----- Given records

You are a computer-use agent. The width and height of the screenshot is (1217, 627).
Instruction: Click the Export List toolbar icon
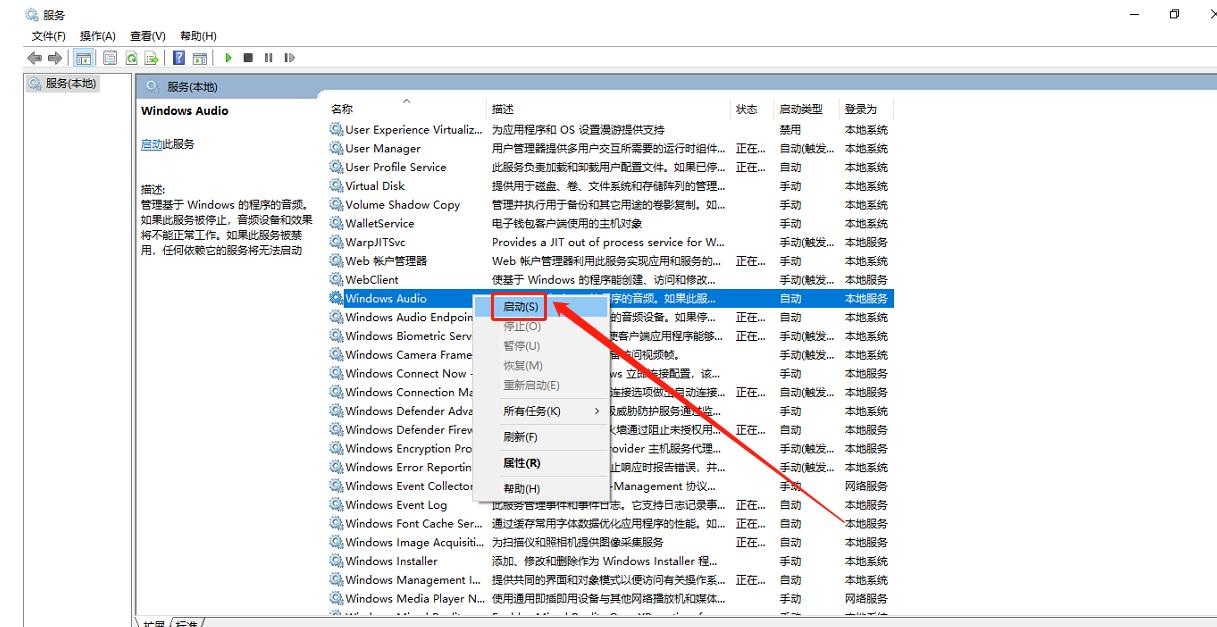[153, 57]
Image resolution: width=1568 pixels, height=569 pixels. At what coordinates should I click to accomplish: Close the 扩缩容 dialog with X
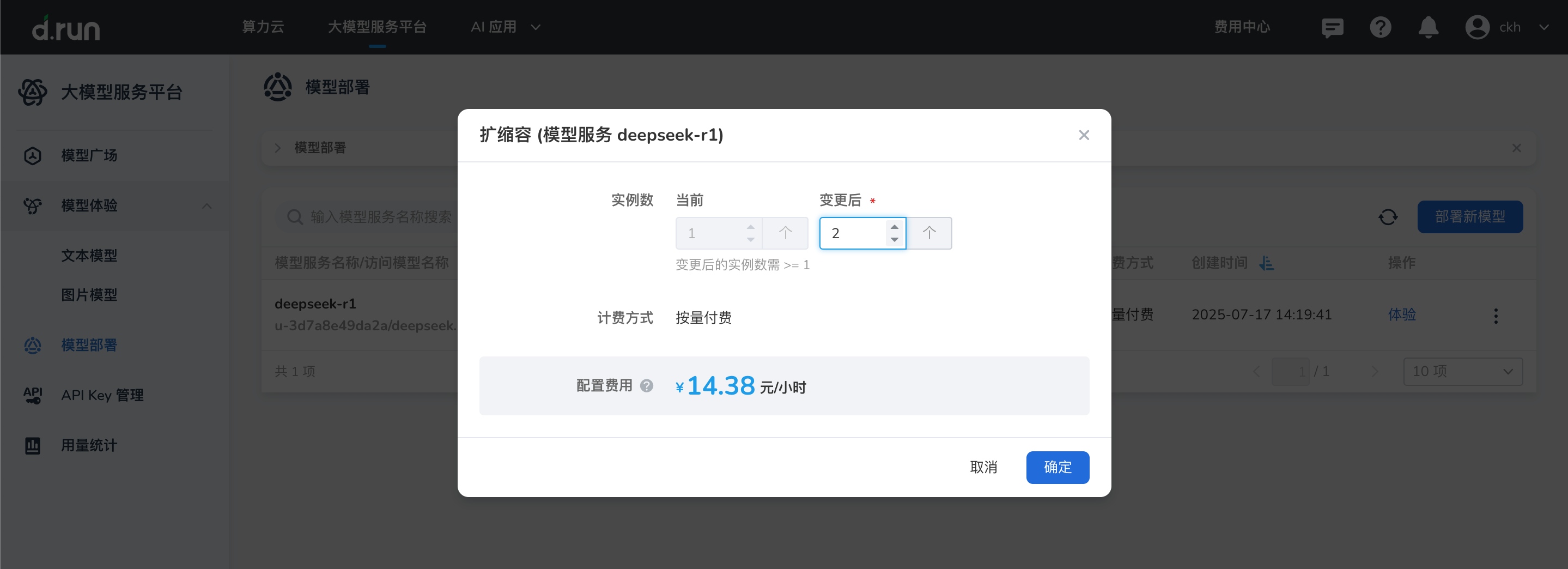[1084, 135]

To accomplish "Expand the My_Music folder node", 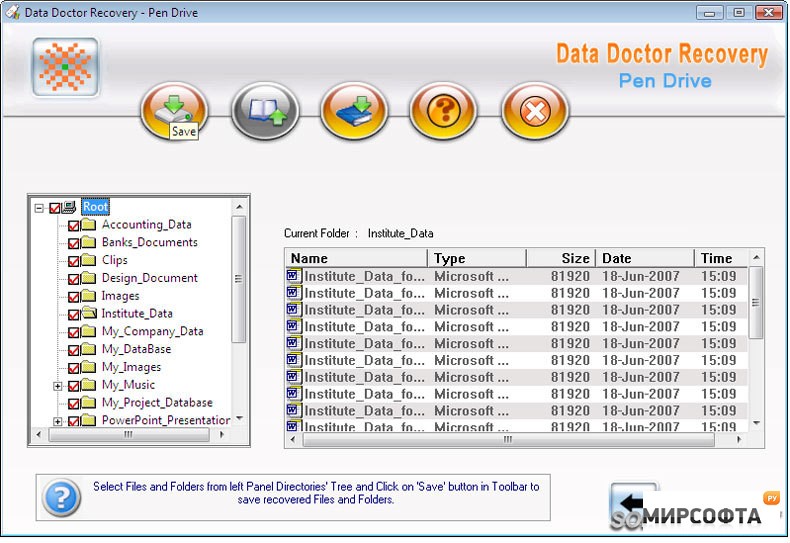I will pyautogui.click(x=58, y=386).
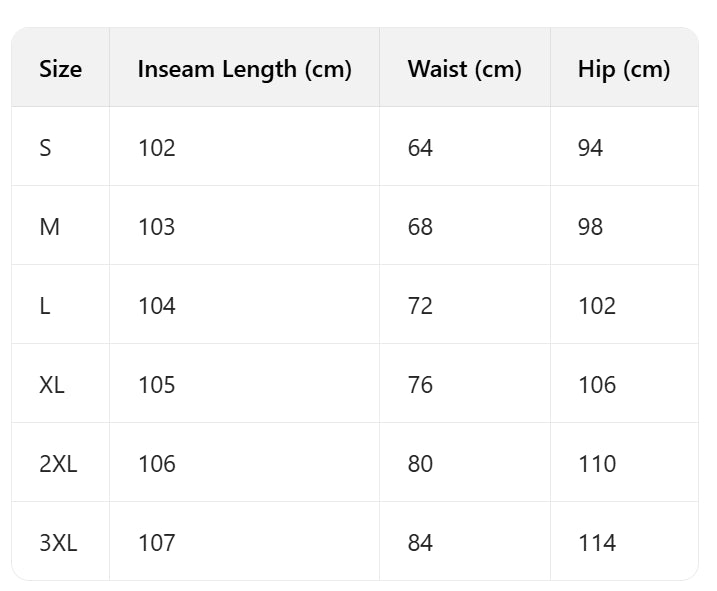Click waist value 80
The height and width of the screenshot is (591, 717).
pyautogui.click(x=420, y=464)
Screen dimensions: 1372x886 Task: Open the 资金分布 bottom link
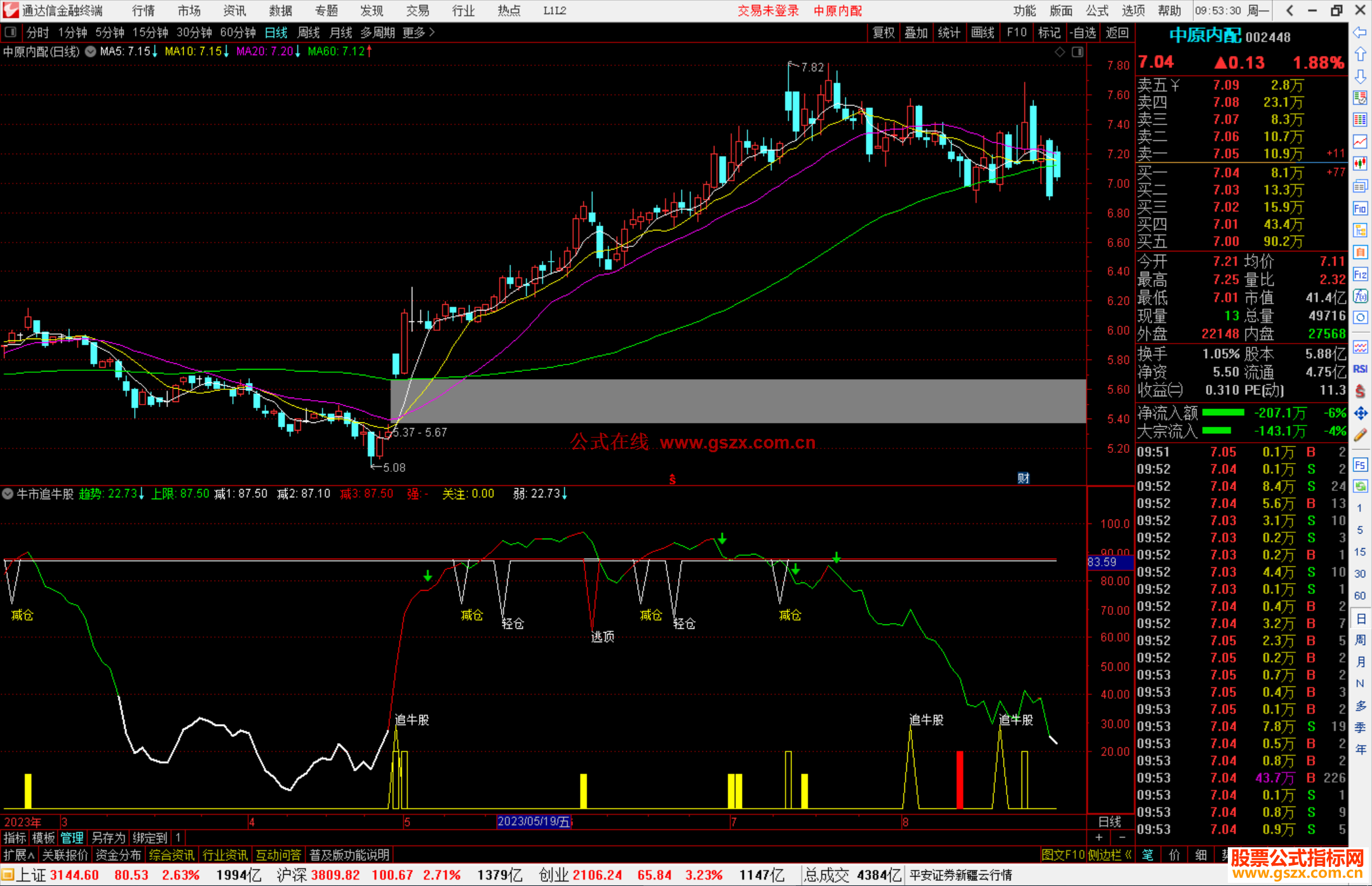click(118, 855)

----------

### Short exercise
Count the lines in the items above that contain the word "height", and reply with that number only.

### Solution
3